---------- Page excerpt ----------

Overall, inventory management is an essential function for any business that wants to operate efficiently, meet customer demand, and maximize profitability. Effective inventory management requires careful planning, accurate data, and the right tools and processes to ensure that businesses always have the right amount of product on hand, at the right time, and at the right cost.

In this project the client had a need to be convinced of the benefits of formal optimized sequential decision making. This was provided in the form of a series of POCs.

2 DATA UNDERSTANDING

Next, we will look at how we will simulate the data for this problem.

from collections import namedtuple, defaultdict
import numpy as np
import pandas as pd
import matplotlib.pyplot as plt
from copy import copy
import time
from scipy.ndimage.interpolation import shift
import pickle
from bisect import bisect
import math
from pprint import pprint
import matplotlib as mpl
pd.options.display.float_format = '{:,.4f}'.format
pd.set_option('display.max_columns', None)
pd.set_option('display.max_rows', None)
pd.set_option('display.max_colwidth', None)
! python --version

Python 3.10.11

DeprecationWarning: Please use `shift` from the `scipy.ndimage` namespace, the `scipy.ndimage.interpolation` namespace is deprecated.

---------- Information shown ----------

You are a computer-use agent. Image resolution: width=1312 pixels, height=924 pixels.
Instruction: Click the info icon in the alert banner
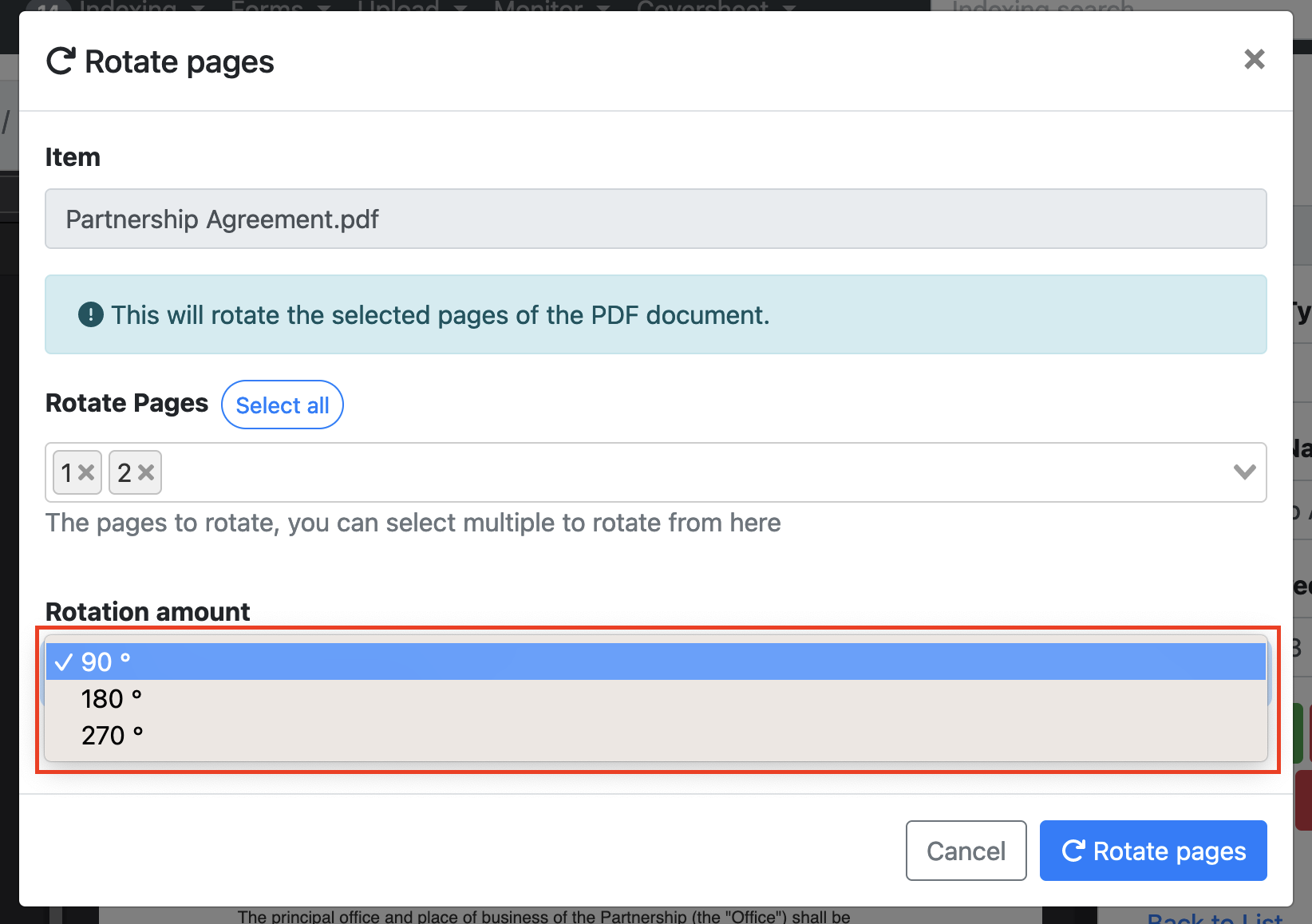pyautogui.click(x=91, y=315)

----------
---------- Information shown ----------

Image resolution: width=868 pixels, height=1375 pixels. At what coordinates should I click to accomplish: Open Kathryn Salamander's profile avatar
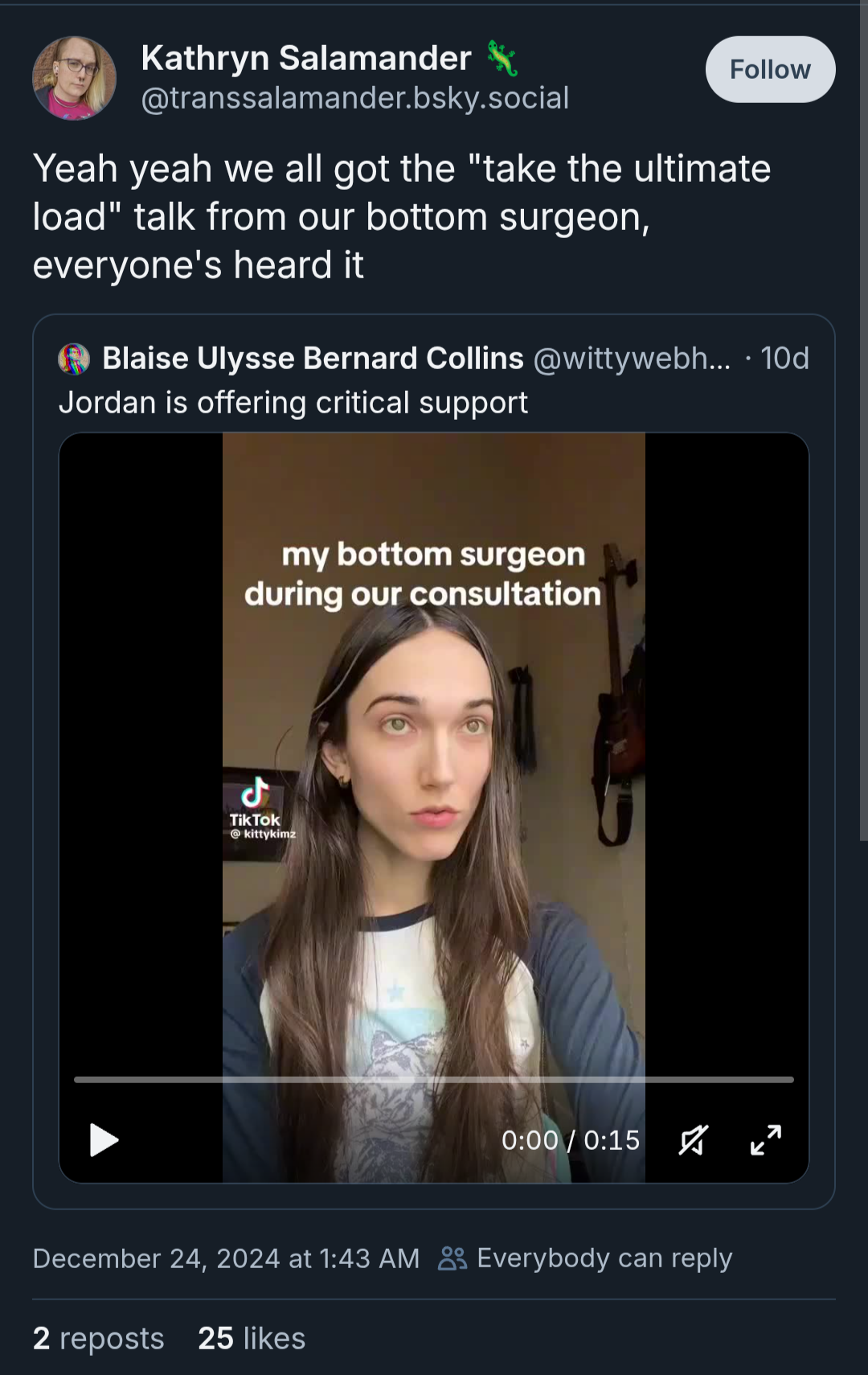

----------
---------- Information shown ----------

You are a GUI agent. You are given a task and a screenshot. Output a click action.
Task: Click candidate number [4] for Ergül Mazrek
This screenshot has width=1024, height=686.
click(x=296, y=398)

----------

• Goal of the exercise
In the inventory management excerpt, in what form was the client shown the benefits of formal optimized sequential decision making? You won't need the items to answer this.

• Exercise response
As a series of POCs.